# GIVEN INSTRUCTION:
Recast every line of the items below as a JSON list of strings, one string per line, leaving out blank lines.

╔══

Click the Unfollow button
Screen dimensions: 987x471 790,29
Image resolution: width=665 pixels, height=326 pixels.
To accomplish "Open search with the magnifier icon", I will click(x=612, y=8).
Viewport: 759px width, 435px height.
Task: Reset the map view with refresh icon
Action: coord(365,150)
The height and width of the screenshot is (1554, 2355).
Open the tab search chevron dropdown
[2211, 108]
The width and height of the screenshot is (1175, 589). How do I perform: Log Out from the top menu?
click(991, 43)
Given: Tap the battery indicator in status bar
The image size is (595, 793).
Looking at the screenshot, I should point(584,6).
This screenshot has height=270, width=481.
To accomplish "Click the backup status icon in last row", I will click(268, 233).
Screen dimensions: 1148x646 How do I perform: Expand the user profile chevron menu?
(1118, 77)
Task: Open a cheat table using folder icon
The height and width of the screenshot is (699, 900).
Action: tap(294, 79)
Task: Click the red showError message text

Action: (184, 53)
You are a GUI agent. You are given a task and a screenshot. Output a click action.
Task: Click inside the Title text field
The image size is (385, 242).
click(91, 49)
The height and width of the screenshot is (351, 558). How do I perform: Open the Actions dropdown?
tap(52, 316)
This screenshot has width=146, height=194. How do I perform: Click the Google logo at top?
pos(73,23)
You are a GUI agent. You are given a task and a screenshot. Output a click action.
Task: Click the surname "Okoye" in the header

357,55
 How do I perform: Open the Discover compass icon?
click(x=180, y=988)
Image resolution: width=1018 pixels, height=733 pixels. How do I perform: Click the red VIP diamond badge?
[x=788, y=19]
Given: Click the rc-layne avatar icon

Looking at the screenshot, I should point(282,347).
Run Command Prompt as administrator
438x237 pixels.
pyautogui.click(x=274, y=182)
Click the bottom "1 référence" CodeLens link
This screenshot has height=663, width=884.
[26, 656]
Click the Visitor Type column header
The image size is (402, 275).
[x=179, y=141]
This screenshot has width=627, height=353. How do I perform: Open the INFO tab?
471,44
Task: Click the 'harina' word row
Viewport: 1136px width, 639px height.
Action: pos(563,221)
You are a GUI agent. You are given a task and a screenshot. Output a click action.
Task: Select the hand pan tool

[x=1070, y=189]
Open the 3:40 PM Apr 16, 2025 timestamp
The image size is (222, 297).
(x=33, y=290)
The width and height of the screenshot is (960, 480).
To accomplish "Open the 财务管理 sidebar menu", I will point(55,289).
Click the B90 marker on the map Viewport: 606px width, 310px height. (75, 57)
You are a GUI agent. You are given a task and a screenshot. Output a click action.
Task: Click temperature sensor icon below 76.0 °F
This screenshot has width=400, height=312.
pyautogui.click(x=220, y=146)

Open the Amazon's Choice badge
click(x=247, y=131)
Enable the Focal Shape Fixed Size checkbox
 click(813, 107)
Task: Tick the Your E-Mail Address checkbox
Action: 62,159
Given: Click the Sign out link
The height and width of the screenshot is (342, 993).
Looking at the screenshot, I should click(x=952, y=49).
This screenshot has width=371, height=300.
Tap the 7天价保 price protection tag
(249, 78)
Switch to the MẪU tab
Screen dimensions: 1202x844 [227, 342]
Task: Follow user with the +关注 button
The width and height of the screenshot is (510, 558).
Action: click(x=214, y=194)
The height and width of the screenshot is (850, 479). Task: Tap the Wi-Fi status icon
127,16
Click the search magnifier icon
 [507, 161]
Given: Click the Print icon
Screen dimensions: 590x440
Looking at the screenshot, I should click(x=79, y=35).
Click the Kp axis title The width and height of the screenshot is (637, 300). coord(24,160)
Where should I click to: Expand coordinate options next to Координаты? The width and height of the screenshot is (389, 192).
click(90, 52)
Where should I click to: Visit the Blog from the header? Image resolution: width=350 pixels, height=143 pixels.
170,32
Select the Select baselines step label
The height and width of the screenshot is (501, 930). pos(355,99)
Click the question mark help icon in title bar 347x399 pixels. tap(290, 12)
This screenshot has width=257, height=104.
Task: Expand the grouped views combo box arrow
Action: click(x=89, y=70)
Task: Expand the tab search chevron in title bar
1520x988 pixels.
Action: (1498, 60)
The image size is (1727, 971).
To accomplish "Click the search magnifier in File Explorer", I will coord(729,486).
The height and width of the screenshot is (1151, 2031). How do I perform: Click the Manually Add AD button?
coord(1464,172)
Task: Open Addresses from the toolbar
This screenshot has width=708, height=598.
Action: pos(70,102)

╚══

# RESULT FOR THIS TASK:
[
  "Click the Unfollow button",
  "Screen dimensions: 987x471 790,29",
  "Image resolution: width=665 pixels, height=326 pixels.",
  "To accomplish \"Open search with the magnifier icon\", I will click(x=612, y=8).",
  "Viewport: 759px width, 435px height.",
  "Task: Reset the map view with refresh icon",
  "Action: coord(365,150)",
  "The height and width of the screenshot is (1554, 2355).",
  "Open the tab search chevron dropdown",
  "[2211, 108]",
  "The width and height of the screenshot is (1175, 589). How do I perform: Log Out from the top menu?",
  "click(991, 43)",
  "Given: Tap the battery indicator in status bar",
  "The image size is (595, 793).",
  "Looking at the screenshot, I should point(584,6).",
  "This screenshot has height=270, width=481.",
  "To accomplish \"Click the backup status icon in last row\", I will click(268, 233).",
  "Screen dimensions: 1148x646 How do I perform: Expand the user profile chevron menu?",
  "(1118, 77)",
  "Task: Open a cheat table using folder icon",
  "The height and width of the screenshot is (699, 900).",
  "Action: tap(294, 79)",
  "Task: Click the red showError message text",
  "Action: (184, 53)",
  "You are a GUI agent. You are given a task and a screenshot. Output a click action.",
  "Task: Click inside the Title text field",
  "The image size is (385, 242).",
  "click(91, 49)",
  "The height and width of the screenshot is (351, 558). How do I perform: Open the Actions dropdown?",
  "tap(52, 316)",
  "This screenshot has width=146, height=194. How do I perform: Click the Google logo at top?",
  "pos(73,23)",
  "You are a GUI agent. You are given a task and a screenshot. Output a click action.",
  "Task: Click the surname \"Okoye\" in the header",
  "357,55",
  " How do I perform: Open the Discover compass icon?",
  "click(x=180, y=988)",
  "Image resolution: width=1018 pixels, height=733 pixels. How do I perform: Click the red VIP diamond badge?",
  "[x=788, y=19]",
  "Given: Click the rc-layne avatar icon",
  "Looking at the screenshot, I should point(282,347).",
  "Run Command Prompt as administrator",
  "438x237 pixels.",
  "pyautogui.click(x=274, y=182)",
  "Click the bottom \"1 référence\" CodeLens link",
  "This screenshot has height=663, width=884.",
  "[26, 656]",
  "Click the Visitor Type column header",
  "The image size is (402, 275).",
  "[x=179, y=141]",
  "This screenshot has width=627, height=353. How do I perform: Open the INFO tab?",
  "471,44",
  "Task: Click the 'harina' word row",
  "Viewport: 1136px width, 639px height.",
  "Action: pos(563,221)",
  "You are a GUI agent. You are given a task and a screenshot. Output a click action.",
  "Task: Select the hand pan tool",
  "[x=1070, y=189]",
  "Open the 3:40 PM Apr 16, 2025 timestamp",
  "The image size is (222, 297).",
  "(x=33, y=290)",
  "The width and height of the screenshot is (960, 480).",
  "To accomplish \"Open the 财务管理 sidebar menu\", I will point(55,289).",
  "Click the B90 marker on the map Viewport: 606px width, 310px height. (75, 57)",
  "You are a GUI agent. You are given a task and a screenshot. Output a click action.",
  "Task: Click temperature sensor icon below 76.0 °F",
  "This screenshot has width=400, height=312.",
  "pyautogui.click(x=220, y=146)",
  "Open the Amazon's Choice badge",
  "click(x=247, y=131)",
  "Enable the Focal Shape Fixed Size checkbox",
  " click(813, 107)",
  "Task: Tick the Your E-Mail Address checkbox",
  "Action: 62,159",
  "Given: Click the Sign out link",
  "The height and width of the screenshot is (342, 993).",
  "Looking at the screenshot, I should click(x=952, y=49).",
  "This screenshot has width=371, height=300.",
  "Tap the 7天价保 price protection tag",
  "(249, 78)",
  "Switch to the MẪU tab",
  "Screen dimensions: 1202x844 [227, 342]",
  "Task: Follow user with the +关注 button",
  "The width and height of the screenshot is (510, 558).",
  "Action: click(x=214, y=194)",
  "The height and width of the screenshot is (850, 479). Task: Tap the Wi-Fi status icon",
  "127,16",
  "Click the search magnifier icon",
  " [507, 161]",
  "Given: Click the Print icon",
  "Screen dimensions: 590x440",
  "Looking at the screenshot, I should click(x=79, y=35).",
  "Click the Kp axis title The width and height of the screenshot is (637, 300). coord(24,160)",
  "Where should I click to: Expand coordinate options next to Координаты? The width and height of the screenshot is (389, 192).",
  "click(90, 52)",
  "Where should I click to: Visit the Blog from the header? Image resolution: width=350 pixels, height=143 pixels.",
  "170,32",
  "Select the Select baselines step label",
  "The height and width of the screenshot is (501, 930). pos(355,99)",
  "Click the question mark help icon in title bar 347x399 pixels. tap(290, 12)",
  "This screenshot has width=257, height=104.",
  "Task: Expand the grouped views combo box arrow",
  "Action: click(x=89, y=70)",
  "Task: Expand the tab search chevron in title bar",
  "1520x988 pixels.",
  "Action: (1498, 60)",
  "The image size is (1727, 971).",
  "To accomplish \"Click the search magnifier in File Explorer\", I will coord(729,486).",
  "The height and width of the screenshot is (1151, 2031). How do I perform: Click the Manually Add AD button?",
  "coord(1464,172)",
  "Task: Open Addresses from the toolbar",
  "This screenshot has width=708, height=598.",
  "Action: pos(70,102)"
]